# Wie schnell darf sich ein Bauteil drehen ?



## mega_ohm (10 November 2010)

Hallo Forum,

wir sollen (aus mir persönlich nicht nachvollziehbaren Gründen ) eine "Anreiß- Vorrichtung" mit einem Elektromotor antreiben.

Beschreibung des bisherigen Zustandes:
( Es ist ein Laborgerät )
Dieses Gerät ( Maschine möchte ich es gar nicht bezeichnen ) hat eine
Material- Spannvorrichtung ( ähnlich einem Dreibacken- Futter an einer Bohrmaschine ), in die ein Stab geklemmt wird.
Mittels einer Handkurbel wurde bisher das eingespannte Werkstück ( Probestück) gedreht, nachdem man ein reißnadelähnliches Werkzeug an das Probestück "zugestellt" hatte.

Vermutlich werden die Laboranten älter und können jetzt die Handkurbel nicht mehr betätigen => also muß da ein Motor hin.

Dieses Gerät hat bisher keine Schutzvorrichtungen !
  - es war ein rein handbetriebenes Gerät
( ohne jegliche Spannungszuführung, Schutzhauben oder ähnliches )

Mein 1. Gedanke ist, eine Steuerung mit Rechts-/ Linkslauf, dementsprechend Not- Aus etc.
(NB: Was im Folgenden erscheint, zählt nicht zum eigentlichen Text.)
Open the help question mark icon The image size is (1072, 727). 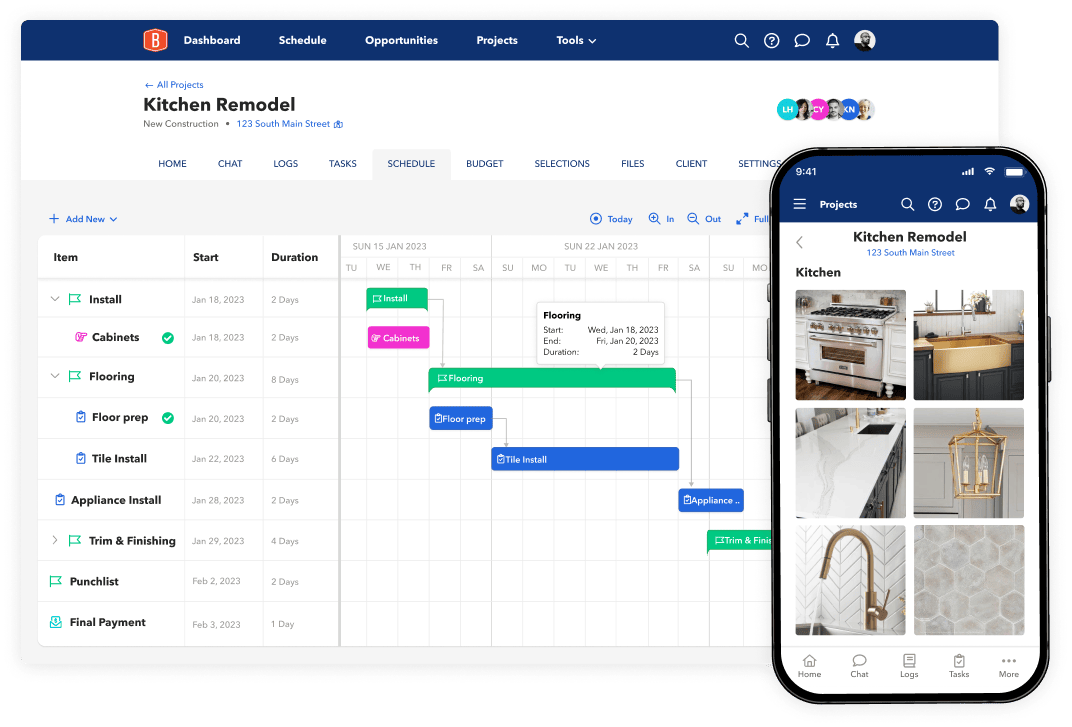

Ein Schutzgitter gegen "rausfliegende Probestücke" soll wohl nicht drann gebaut werden ( Wunsch der Laboranten ).

*Wie schnell dürfte sich denn dieses Probestück dann max. drehen ?*

( Wenn es tatsächlich zu dieser "Spielerei" kommen sollte, wird auf jedenfall eine "Zweihand- Bedienung" eingesetzt )

Falls ich irgendwas nicht verständlich erklärt habe, darf gern nachgefragt werden. Über den Sinn möchte ich aber nicht diskutieren.

*Wäre diese Änderung dann eigentlich eine "Maschine" ?*
*- müßte ich diese dann nach der MRL bauen und CE- Kennzeichen und den ganzen Spaß haben ?*

Mfg mega_ohm


----------



## rostiger Nagel (10 November 2010)

mega_ohm schrieb:


> *Wäre diese Änderung dann eigentlich eine "Maschine" ?*
> *- müßte ich diese dann nach der MRL bauen und CE- Kennzeichen und den ganzen Spaß haben ?*


 
Eigendlich ist es eine Maschine


> ...
> eine mit einem anderen Antriebssystem als der unmittelbar eingesetzten menschlichen oder tierischen Kraft
> ausgestattete oder dafür vorgesehene Gesamtheit miteinander verbundener Teile oder Vorrichtungen, von
> denen mindestens eines bzw. eine beweglich ist und die für eine bestimmte Anwendung zusammengefügt sind;
> ...


 
aber vlt. greift diese Ausnahme noch für dich


> ...
> 2006/42/EG
> 
> ...
> ...


----------



## Sockenralf (10 November 2010)

Hallo,

anhand der Schilderung vermute ich, daß es nicht nur um eine "vorrübergehende" Verwendung geht --> also ist es eine CE-Maschine

Will der Kunde sich das wirklich antun?
Da kommt es billiger, dem Labor 1kg Traubenzucker pro Woche zukommen zu lassen, mit welchem die Laboranen gedopt werden können *ROFL*


MfG


----------



## S5-Bastler (10 November 2010)

Helmut_von_der_Reparatur schrieb:


> Eigendlich ist es eine Maschine..... als der unmittelbar eingesetzten menschlichen oder tierischen Kraft


 Was spricht gegen ein Hamsterrad?


----------



## mega_ohm (10 November 2010)

Sockenralf schrieb:


> Hallo,
> 
> anhand der Schilderung vermute ich, daß es nicht nur um eine "vorrübergehende" Verwendung geht --> also ist es eine CE-Maschine
> 
> ...


Dann könnten womöglich eventl. die Labor-Ergebnisse der gedopten Laboranten = null+nichtig sein ?
Und die Laboranten eine 2-jährige Sperre erhalten ? 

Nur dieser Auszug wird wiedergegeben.